Critique : Chico & Rita
Chico est un pianiste en devenir, aussi doué qu'attaché à ses racines, Rita une chanteuse envoûtante. L'inconséquence de l'un et l'ambition de l'autre les rapprocheront puis les sépareront, le tout au rythme de leur musique. La première réussite de ce film d'animation est de nous proposer deux personnages profondément humains et réalistes, aussi doués que pétris de défauts, dont le parcours entremêlé touche immédiatement le spectateur. Ce point de départ permet au récit d'installer une belle et profonde sensualité, dont la beauté est de naître autant du style graphique, chaud et épuré, que des choix ou pulsions de ses personnages, toujours au premier plan.
Le rythme de l'ensemble sied particulièrement à la partie cubaine du récit, et nous permet de ressentir les pulsations amples et torrides de cette époque révolutionnaire, il est beaucoup moins adapté à la partie New Yorkaise. Alors que le destin des héros s'accélère, et que les sons se marient en un boeuf où perdition et gloire sont indissociables, la douce indolence de l'ensemble finit par nuire quelque peu au propos. Si le charme ne se rompt jamais, on aurait aimé quitter la lenteur moite des premières séquences pour ressentir l'urgence qui étreint Chico et Rita alors que l'Histoire et leurs destins basculent.
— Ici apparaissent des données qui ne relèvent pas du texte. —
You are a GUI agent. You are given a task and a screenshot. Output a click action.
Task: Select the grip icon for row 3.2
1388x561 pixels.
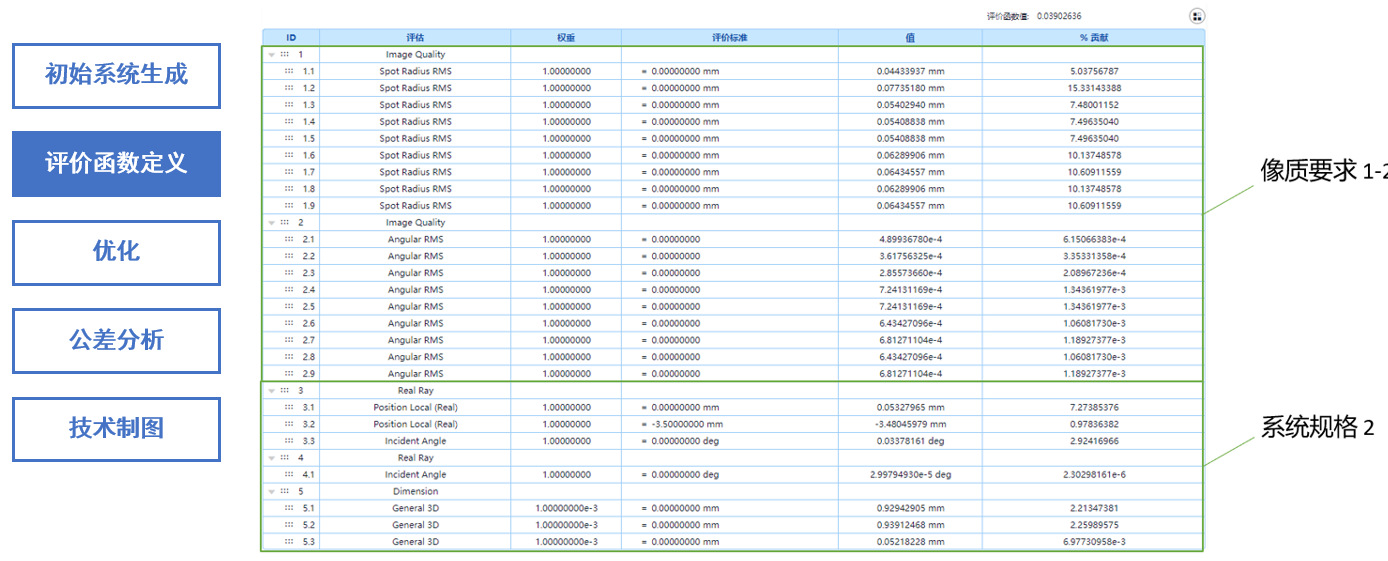pyautogui.click(x=289, y=424)
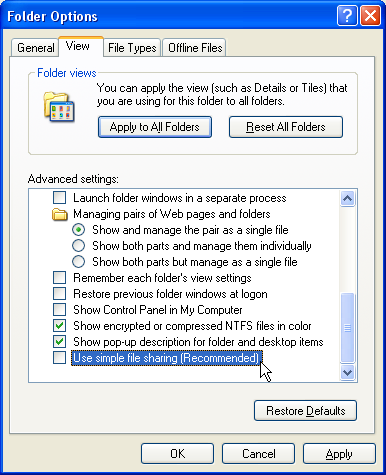Click the advanced settings scrollbar thumb
The width and height of the screenshot is (386, 475).
point(347,328)
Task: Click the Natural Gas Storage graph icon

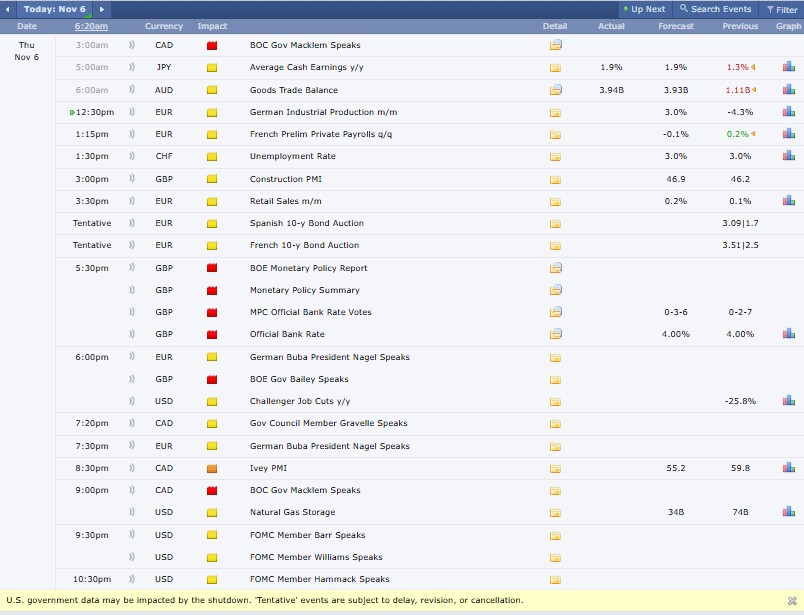Action: coord(788,512)
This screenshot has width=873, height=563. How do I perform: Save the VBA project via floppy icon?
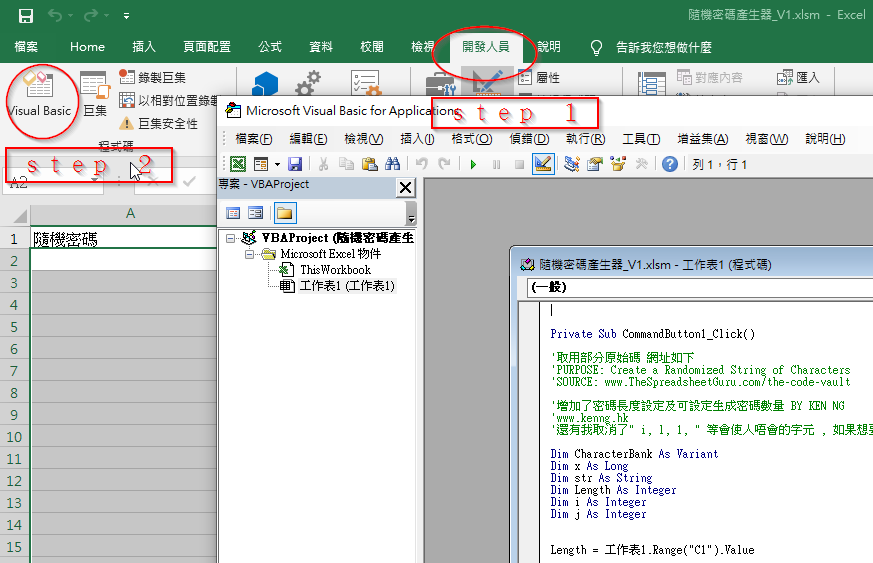click(295, 164)
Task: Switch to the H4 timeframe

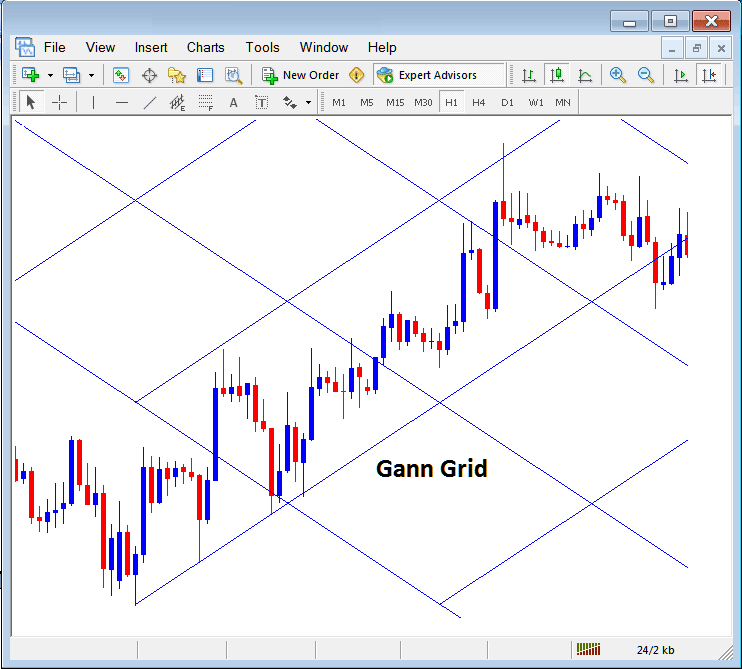Action: click(479, 102)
Si le film ne parvient pas tout à fait à nous emporter dans la fresque romanesque qu'il esquisse, il a cependant le mérite d'inscrire de véritables personnages dans un contexte historique dont on n'oublie parfois la dureté et la complexité. De la condition des musiciens noirs aux États-Unis, en passant par la révolution cubaine et ses égarements, Chico & Rita révèle les origines d'une musique aujourd'hui emblématiques, nous rappelle qu'elle bat au rythme des coeurs parfois meurtris de ceux qui la jouent. C'est déjà beaucoup.